A number of approaches that improve mitochondrial function to produce benefits in aging mice, while comparing poorly with exercise as an intervention in humans, appear to work by improving mitophagy. That includes mitochondrially targeted antioxidants such as mitoQ, approaches to NAD+ upregulation such as nicotinamide riboside, and so forth. Mitophagy is the quality control process that identifies worn and damaged mitochondria, and moves them to a lysosome for recycling. Every cell contains hundreds of mitochondria, responsible for generating chemical energy store molecules to power cellular operations. Dysfunctional mitophagy leads to an accumulation of dysfunctional mitochondria. A loss of efficiency in mitophagy occurs with age, and thus there is interest in the scientific community in producing ways to improve this situation. So far, however, the practical outcome of such research has been underwhelming, sirtuins included.
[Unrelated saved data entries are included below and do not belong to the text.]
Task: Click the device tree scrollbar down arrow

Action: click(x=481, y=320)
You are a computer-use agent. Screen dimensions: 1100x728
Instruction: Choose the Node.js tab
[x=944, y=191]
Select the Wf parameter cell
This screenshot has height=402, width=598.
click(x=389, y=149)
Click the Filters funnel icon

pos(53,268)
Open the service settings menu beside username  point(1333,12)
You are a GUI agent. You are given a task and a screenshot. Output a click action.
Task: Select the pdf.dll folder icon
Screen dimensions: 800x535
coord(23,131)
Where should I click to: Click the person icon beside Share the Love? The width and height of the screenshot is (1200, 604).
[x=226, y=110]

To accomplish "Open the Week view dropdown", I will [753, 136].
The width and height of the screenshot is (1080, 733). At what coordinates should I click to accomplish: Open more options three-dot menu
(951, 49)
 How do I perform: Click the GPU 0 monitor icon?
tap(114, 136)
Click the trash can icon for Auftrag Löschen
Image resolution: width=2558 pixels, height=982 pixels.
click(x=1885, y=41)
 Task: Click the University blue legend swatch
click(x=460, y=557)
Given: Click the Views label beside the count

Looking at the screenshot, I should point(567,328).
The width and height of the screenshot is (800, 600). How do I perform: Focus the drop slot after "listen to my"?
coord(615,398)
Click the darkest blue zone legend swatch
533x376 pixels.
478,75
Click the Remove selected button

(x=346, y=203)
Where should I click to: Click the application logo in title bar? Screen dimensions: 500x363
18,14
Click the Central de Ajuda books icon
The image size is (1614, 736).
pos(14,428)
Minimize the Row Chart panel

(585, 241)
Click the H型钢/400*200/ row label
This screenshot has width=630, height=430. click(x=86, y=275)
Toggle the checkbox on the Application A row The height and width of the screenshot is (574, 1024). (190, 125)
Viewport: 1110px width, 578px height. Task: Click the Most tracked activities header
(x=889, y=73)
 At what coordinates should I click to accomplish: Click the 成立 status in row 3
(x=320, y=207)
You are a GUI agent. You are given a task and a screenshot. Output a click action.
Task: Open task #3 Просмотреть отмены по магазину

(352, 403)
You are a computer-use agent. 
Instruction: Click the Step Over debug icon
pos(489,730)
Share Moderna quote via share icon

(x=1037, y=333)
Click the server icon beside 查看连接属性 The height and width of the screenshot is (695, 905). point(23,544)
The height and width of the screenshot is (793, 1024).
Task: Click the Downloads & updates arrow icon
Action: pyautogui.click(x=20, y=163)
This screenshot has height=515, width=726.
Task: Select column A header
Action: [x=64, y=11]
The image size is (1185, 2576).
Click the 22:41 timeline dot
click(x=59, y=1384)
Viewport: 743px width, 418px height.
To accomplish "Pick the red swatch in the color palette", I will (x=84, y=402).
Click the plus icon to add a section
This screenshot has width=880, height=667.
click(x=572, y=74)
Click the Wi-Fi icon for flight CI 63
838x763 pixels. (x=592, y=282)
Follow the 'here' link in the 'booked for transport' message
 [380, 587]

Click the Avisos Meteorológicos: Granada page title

Since sirtuins were found to extend the lifespan of Saccharomyces cerevisiae and Caenorhabditis elegans, the mechanism of sirtuin lifespan extension and whether it can extend the lifespan of other species has been actively studied. With increasing research in the last 5 years, sirtuins are increasingly recognized as being critical for regulating mitophagy and maintaining mitochondrial homeostasis. Taken together, the sirtuin family can activate or inhibit mitophagy through multiple pathways, for instance deacetylation of PGC-1α and FOXO1/FOXO3 and reduction of reactive oxygen species, thereby affecting aging and age-related diseases. By targeting these pathways, it may be possible to delay aging.
A consensus has now emerged from many studies of sirtuin activators that sirtuins mediated aspects of caloric restriction. Sirtuin activators can modulate aging and age-related diseases by activating a variety of sirtuin-induced biological functions, and have demonstrated significant aging delay and disease mitigation in experimental models. Excitingly, some sirtuin activators are already in clinical trials. For example, resveratrol acts in neurological diseases, SRT2104 in inflammation, and nicotinamide riboside in the cardiovascular system. Furthermore, decreased NAD+ levels during aging reduce sirtuin activity, which may contribute to the aging process.
However, there are still many unresolved issues. First, while there is substantial evidence implicating sirtuins in delayed aging and suppression of the aging phenotype through activation of mitophagy, there are few experiments directly demonstrating this pathway. Secondly, the effects of different sirtuin family members on mitophagy and the mechanisms of sirtuin-induced mitophagy in aging remain poorly understood. Sirtuin family members are redundant in regulating lifespan and whether other enzyme activities (excluding acetylation activity) are involved in the aging process. Thirdly, sirtuin in different tissues seems to have different effects. The specificity of sirtuin-induced mitophagy for different aging tissues and age-related diseases also merits further investigation. Fourthly, cancer cells often use mitophagy to maintain their metabolic reprogramming and growth. This is a negative effect of sirtuin-mediated mitophagy. This raises the question that whether activation of mitophagy promotes the growth of cancer cells. Fifthly, it is still unclear about the pharmacokinetics and pharmacodynamics of sirtuin activator NAD+ precursors and the mechanism of their transport through cell membranes into the blood and cells. Hopefully, these questions will be addressed in the future and provide a clearer direction for delaying human aging.